▸ Artikel
^^^^^^^^
Logbuch Nio ET7

Unterwegs mit der großen Limousine des China-Newcomers. Fahrbericht.

Nio, der Elektrospezialist aus China, greift jetzt auch in Deutschland an. Erstes Fahrzeug ist der Nio ET7 (unser Aufmacherbild), der mit zwei unterschiedlichen Batteriegrößen noch in diesem Jahr ausgeliefert werden soll.

Der Newcomer setzt im Vertrieb auf maximale Flexibilität. Der ursprüngliche Plan, die europäischen Kunden ausschließlich per Leasing zu bedienen, scheiterte aber an der Realität. Die Kalkulation war unrealistisch – 1311,21 Euro für den ET7 mit der großen 100-kWh-Batterie und einer Laufzeit von 36 Monaten – die Kunden winkten ab. Hinzu kommt: Anders als in den aufstrebenden Emerging Markets gibt es im guten alten Europa noch Leute, die ein Auto besitzen wollen. Das hat neben emotionalen vor allem auch wirtschaftliche Gründe. Leasing lohnt sich eben häufig nicht.

Nio reagierte prompt. Die Preisliste nennt 49.900 Euro für für den ET5, eine mittelgroße Elektro-Limousine, und 73.900 Euro für den Elektro-SUV EL7. Beide Modelle können bereits bestellt werden, die Auslieferung soll im ersten Quartal 2023 starten.

Schwerer Wagen, günstiger Verbrauch

Der Nio ET7 kostet 69.900 Euro. Die mächtige Limousine soll mit der großen 100-kWh-Fahrbatterie 500 Kilometer Reichweite schaffen, die ersten Kilometer mit dem 5,10 Meter langen, 1,99 Meter breiten und 2,4 Tonnen schweren Viertürer bestätigten die optimistischen Werksangaben. Trotz einiger richtig schnell absolvierter Abschnitte pendelte sich der Verbrauch nach mehr als 250 Kilometern bei 19,6 kWh/100 km ein. Das kann sich sehen lassen.

Angetrieben wird die Limousine an beiden Achsen, die E-Motoren leisten 180 kW (245 PS) vorn und 300 kW (408 PS) hinten. Maximales Drehmoment 850 Newtonmeter, Standardsprint auf Tempo 100 in 3,8 Sekunden, Topspeed 200 km/h (elektronisch abgeregelt). 

Batterietauschsystem Power Swap Station

Eher durchschnittliche Ladeleistungen – elf kW mit Wechselstrom (AC), 130 kW am Schnelllader (DC) – kontert Nio mit dem Batterietauschsystem Power Swap Station (PSS). Und so funktioniert es: Im Wagen wird über den Touchscreen der Tauschvorgang aktiviert, das Auto fährt selbstständig in die Station, die Halteschrauben werden gelöst, der Akku verschwindet im Boden, die neue Batterie fährt hoch und wird verschraubt. Fertig. Das dauert fünf Minuten, der komplette Vorgang ist vollautomatisiert. Kostenpunkt: zehn Euro pro Wechsel plus die Energiedifferenz der beiden Akkus.
^^^^^^^^
▸ Datenzeilen
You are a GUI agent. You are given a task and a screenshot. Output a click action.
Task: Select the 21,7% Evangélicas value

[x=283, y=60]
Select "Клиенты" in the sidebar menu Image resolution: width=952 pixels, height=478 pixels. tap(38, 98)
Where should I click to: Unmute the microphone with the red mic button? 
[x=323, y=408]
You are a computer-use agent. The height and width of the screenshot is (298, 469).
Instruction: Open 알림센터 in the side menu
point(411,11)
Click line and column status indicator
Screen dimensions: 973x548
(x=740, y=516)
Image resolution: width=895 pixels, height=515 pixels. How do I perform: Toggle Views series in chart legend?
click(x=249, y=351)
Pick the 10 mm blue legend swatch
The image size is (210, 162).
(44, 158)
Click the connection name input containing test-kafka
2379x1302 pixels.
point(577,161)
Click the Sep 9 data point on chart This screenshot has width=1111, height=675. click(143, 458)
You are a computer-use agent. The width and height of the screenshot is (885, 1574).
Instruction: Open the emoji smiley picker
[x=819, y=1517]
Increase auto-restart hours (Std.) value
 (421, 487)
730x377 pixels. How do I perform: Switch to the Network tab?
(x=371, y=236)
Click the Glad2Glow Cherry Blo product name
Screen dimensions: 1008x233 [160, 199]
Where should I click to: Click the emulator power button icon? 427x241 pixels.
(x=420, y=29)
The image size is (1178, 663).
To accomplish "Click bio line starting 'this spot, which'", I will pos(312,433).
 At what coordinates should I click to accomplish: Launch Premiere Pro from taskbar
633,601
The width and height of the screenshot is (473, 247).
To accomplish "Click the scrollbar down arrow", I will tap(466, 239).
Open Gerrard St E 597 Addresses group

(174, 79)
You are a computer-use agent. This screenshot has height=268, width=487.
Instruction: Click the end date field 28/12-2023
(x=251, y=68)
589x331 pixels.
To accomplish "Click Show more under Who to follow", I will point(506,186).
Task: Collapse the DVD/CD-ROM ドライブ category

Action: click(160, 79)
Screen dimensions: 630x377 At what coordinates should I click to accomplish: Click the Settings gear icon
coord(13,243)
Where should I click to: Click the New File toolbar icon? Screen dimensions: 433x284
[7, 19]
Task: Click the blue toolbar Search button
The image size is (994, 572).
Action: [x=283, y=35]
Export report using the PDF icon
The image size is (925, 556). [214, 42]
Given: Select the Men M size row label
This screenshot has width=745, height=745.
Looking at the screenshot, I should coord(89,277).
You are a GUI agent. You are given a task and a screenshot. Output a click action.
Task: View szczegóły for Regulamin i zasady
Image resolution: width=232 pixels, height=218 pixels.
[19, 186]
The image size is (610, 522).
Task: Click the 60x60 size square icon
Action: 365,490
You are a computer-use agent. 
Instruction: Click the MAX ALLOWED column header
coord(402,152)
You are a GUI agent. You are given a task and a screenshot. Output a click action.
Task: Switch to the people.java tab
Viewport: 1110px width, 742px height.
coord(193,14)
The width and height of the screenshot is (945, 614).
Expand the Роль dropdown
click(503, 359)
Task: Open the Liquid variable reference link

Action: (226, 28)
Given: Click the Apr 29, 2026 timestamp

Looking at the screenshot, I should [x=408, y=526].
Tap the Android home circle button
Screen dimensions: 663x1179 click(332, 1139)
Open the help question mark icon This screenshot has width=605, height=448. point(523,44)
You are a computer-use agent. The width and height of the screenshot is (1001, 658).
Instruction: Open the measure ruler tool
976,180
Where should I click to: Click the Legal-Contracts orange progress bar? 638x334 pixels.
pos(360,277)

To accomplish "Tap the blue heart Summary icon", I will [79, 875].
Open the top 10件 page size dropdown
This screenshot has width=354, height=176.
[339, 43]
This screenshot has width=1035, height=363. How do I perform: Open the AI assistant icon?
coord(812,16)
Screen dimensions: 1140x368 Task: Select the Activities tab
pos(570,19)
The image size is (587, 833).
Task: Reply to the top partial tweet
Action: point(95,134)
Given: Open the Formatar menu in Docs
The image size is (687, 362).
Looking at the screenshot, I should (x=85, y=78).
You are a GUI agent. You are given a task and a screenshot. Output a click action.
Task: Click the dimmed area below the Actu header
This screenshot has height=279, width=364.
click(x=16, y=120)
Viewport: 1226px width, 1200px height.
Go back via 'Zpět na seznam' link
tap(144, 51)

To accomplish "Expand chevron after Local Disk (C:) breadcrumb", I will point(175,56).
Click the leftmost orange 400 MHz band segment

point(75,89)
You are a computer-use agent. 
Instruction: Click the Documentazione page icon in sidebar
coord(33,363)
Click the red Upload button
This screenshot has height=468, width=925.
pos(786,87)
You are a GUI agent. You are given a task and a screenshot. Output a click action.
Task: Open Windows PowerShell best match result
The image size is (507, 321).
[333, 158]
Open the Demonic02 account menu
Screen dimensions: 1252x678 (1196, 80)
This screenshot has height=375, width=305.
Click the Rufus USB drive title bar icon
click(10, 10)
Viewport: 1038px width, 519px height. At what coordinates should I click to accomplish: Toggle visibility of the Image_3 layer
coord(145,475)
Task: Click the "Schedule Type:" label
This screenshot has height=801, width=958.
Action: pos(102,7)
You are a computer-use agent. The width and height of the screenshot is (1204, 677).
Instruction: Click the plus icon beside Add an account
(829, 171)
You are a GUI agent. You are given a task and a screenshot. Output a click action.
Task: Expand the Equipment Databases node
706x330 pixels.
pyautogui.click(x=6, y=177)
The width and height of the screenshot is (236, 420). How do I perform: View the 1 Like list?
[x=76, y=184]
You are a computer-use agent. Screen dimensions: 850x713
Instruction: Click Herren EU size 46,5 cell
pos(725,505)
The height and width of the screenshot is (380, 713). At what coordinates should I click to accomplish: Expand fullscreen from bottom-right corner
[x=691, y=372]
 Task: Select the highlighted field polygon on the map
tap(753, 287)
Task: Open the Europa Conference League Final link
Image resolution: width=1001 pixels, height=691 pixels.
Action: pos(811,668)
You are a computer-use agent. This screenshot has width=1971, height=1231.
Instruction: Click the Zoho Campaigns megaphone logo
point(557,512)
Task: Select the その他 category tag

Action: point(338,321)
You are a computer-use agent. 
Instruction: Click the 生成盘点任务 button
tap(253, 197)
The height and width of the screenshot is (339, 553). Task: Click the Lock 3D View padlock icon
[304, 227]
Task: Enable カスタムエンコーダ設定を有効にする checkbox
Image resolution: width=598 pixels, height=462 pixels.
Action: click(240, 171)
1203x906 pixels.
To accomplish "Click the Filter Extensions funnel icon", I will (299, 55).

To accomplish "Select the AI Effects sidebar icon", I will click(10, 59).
^^^^^^^^
▸ Aufgaben
1: Welche Eurobeträge nennt der Fahrbericht über den Nio ET7, und worauf bezieht sich jeder davon?
2: Setze den Fahrbericht über den Nio ET7 im selben Stil fort, im Anschluss an den Satz zu den Kosten des Akkuwechsels.

▸ Lösungen
1:
- 1311,21 Euro: die ursprüngliche Leasingkalkulation für den ET7 mit der großen 100-kWh-Batterie bei 36 Monaten Laufzeit
- 49.900 Euro: der Preis des ET5
- 73.900 Euro: der Preis des Elektro-SUV EL7
- 69.900 Euro: der Preis des ET7
- zehn Euro: die Kosten pro Batteriewechsel an der Power Swap Station, zuzüglich der Energiedifferenz der beiden Akkus

2:
Vorteil: Bei jedem Tausch werden der Zustand der Batterie und des elektrischen Systems  geprüft, um sicherzustellen, dass sowohl das Auto als auch die Batterie in optimalem Zustand sind. Sagt Nio. Nachteil: Ohne Tauschstation kein Batteriewechsel. Und: Die Fahrbatterie ist das spannende Zentrum des Elektroautos. Sagen wir. Keine prickelnde Vorstellung also, einen gepflegten Stromspeicher möglicherweise gegen ein abgerocktes Akkuteil zu tauschen. 

Nio will bis Ende 2023 in Europa 120 Stationen installieren, die erste wurde gerade an der A8 in Zusmarshausen eröffnet. Ein weiterer Standtort soll zeitnah in Berlin-Spandau folgen, Wechselkapazität 100 Autos pro Tag.

Voll digital

Beim extrem clean gestalteten Instrumententräger zeigt der Nio seine komplette Ausrichtung auf die Digitalisierung. Schalter oder Knöpfe gibt es nicht. Die Anzeigen werden digital auf einem 10,2 Zoll großen Display gezeigt. Wie ein Tablet ist ein 12,8 großer Touchscreen direkt am  Armaturenträger am Ende der Mittelkonsole platziert, ist dort für Fahrer und Beifahrer gut sicht- und bedienbar. Das ist wichtig, denn dem Nio ET7 muss so gut wie alles über den Touchscreen oder per Sprachbefehl vermittelt werden. Nicht einmal die Höhen- oder Längsverstellung des Lenkrads  lässt sich einfach manuell erledigen. Lediglich die Fensterheber, die Warnblinkanlage, die automatische Ver- und Entriegelung der Türen sowie die Wahl der Fahrmodi sind per Knopfdruck zu bedienen. Zudem gibt es am Lenkrad Bedientasten.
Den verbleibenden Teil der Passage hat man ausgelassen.